In The Tech Coup, Marietje Schaake offers a behind-the-scenes account of how technology companies crept into nearly every corner of our lives and our governments. She takes us beyond the headlines to high-stakes meetings with human rights defenders, business leaders, computer scientists, and politicians to show how technologies—from social media to artificial intelligence—have gone from being heralded as utopian to undermining the pillars of our democracies. To reverse this existential power imbalance, Schaake outlines game-changing solutions to empower elected officials and citizens alike.

Link

Schaake — formerly a Dutch MEP — is one of the few politicians who understood the tech industry and was sceptical of, and watchful of, Zuckerberg & Co. In recent years, she’s been a Fellow at the Stanford Institute for Human-Centered AI. Her book is a must-read for those who, like me, are condemned to watch this industry.


My commonplace booklet

As long-term readers will know I’ve always been fascinated by John Maynard Keynes. (In a way, if you live and work in Cambridge it’s hard not to be.) But Adam Tooze (who used to be an academic here and is now in Columbia) has a fascinating item on Keynes in his Substack.
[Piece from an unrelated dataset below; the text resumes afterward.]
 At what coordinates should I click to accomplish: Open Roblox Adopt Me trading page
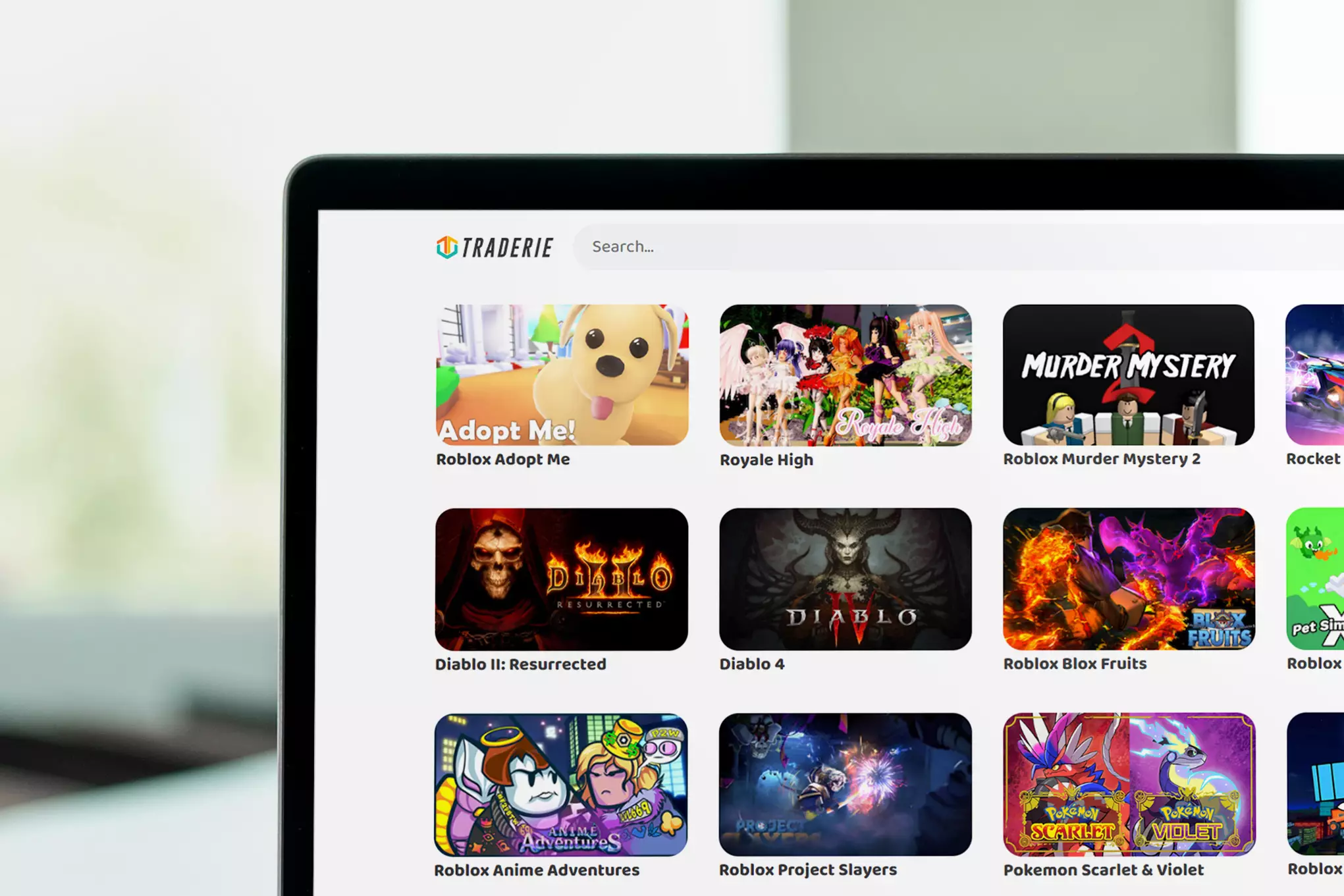[562, 373]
It’s about an essay that Keynes contributed in 1909 as a young man to the Cambridge Apostles with the intriguing title: “Can We Consume Our Surplus? or The Influence of Furniture on Love”. The post goes on to give the full text of the paper.

“Does it really make a great difference to us,” Keynes asks at one point,

in what rooms we live, whether we clothe them with chintz or with velvet, whether they are hard or padded? That it makes a difference in some ways, is obvious. These things affect our pleasure and our convenience. But do they do more than this? Do they suggest to us thoughts and feelings and occupations?

The effect on us of their external architecture is, I believe, much slighter than their internal proportions. I myself have spent most of my life inside buildings which are as pompous as possible. But what effect has a flitting between Eton, King’s, and Whitehall had? People who live in the Great Court at Trinity are very different beings from those who live in the Fellows’ Buildings at King’s. But I put it down to the inside shapes of the rooms, much more than to the different look outs. And it is consistent with this that those who live in the little rooms in Neville’s Court are not so very different from themselves in the Great Court.

The essay also has that lovely cartoon by Low of Keynes lounging in a well-upholstered armchair. It comes after this observation:

Our furniture is, after all, very unimportant, and leaves us very much where we should be without it. But I don’t think it is quite true. Our furniture may be the best we can do, and yet we may deserve something much better.